Ambrosia Sky is getting its second and final episode
Ambrosia Sky, a sci-fi game about death where you have to clean up alien fungi, will be getting its second act as a free update on August 6th. The game was originally planned to have three acts, but developer Soft Rains announced in March that it would be brought down to two. When Act Two launches, the game’s price will go up from $14.99 to $24.99.
The Citizen Sleeper games are coming to Nintendo Switch 2
The sci-fi RPGs Citizen Sleeper and Citizen Sleeper 2: Starward Vector are getting Switch 2 versions on June 25th. If you already own them on the original Switch, you can play the Switch 2 versions at no extra charge. Developer Gareth Damian Martin also says they will be revealing their next game during Sunday’s PC Gaming Show.

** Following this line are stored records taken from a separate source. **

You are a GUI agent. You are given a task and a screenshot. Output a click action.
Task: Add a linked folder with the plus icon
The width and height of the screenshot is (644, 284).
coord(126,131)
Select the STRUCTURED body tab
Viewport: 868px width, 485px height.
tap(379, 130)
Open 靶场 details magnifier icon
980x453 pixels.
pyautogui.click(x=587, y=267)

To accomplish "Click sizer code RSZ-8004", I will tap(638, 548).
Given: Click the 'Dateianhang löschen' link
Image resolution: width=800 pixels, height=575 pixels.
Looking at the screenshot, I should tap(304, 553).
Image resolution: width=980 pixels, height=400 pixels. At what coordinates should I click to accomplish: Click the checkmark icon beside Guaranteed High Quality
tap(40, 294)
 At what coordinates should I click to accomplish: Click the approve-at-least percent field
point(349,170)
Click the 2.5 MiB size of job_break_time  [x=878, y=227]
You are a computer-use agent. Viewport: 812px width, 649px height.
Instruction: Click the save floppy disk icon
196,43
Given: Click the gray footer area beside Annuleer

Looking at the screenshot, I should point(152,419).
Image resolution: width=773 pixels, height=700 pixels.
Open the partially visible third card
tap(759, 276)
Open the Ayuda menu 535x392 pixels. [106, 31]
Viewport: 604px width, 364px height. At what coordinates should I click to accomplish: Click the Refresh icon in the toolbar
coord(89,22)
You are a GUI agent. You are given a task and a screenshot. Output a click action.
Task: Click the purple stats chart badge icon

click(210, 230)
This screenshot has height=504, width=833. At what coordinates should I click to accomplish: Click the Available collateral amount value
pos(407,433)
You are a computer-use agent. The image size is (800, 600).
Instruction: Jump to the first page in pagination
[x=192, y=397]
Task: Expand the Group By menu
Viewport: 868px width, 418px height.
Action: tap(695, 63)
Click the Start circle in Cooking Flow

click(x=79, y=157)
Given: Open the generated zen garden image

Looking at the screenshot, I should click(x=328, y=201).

Desktop Explorer, a spooky game about looking through an old computer, launches in July
This trailer for Desktop Explorer, a horror puzzle game where you click through a creepy version of an old, Windows-like operating system, might be the scariest way to use a computer. It’s launching on July 17th.
Demonschool is getting DLC and will launch on the Switch 2
The upcoming paid DLC for Demonschool, a tactical RPG from Necrosoft that channels Buffy and Persona, has a focus on “puzzle battles” where players work to clear out enemies using certain characters in one turn. Both the DLC and the Switch 2 version (which includes mouse support and an improved frame rate) will launch sometime this year.
The developers of a point-and-click thriller are making a fantasy game
Powerhoof, the studio behind last year’s retro-styled mystery game The Drifter, is now working on The Telwynium, a “fantasy adventure epic.” “Book One” of the game is now available on Steam, though you can also grab it from Itch.io if you prefer.
The Mermaid Mask, a new detective game, is launching in July
SFB Games, the studio that made games like Tangle Tower and Crow Country, is releasing its next game, The Mermaid Mask, on July 16th. It’s a locked-door mystery that’s fully voice-acted and features hand-drawn animations — looks like a great story to settle into this summer.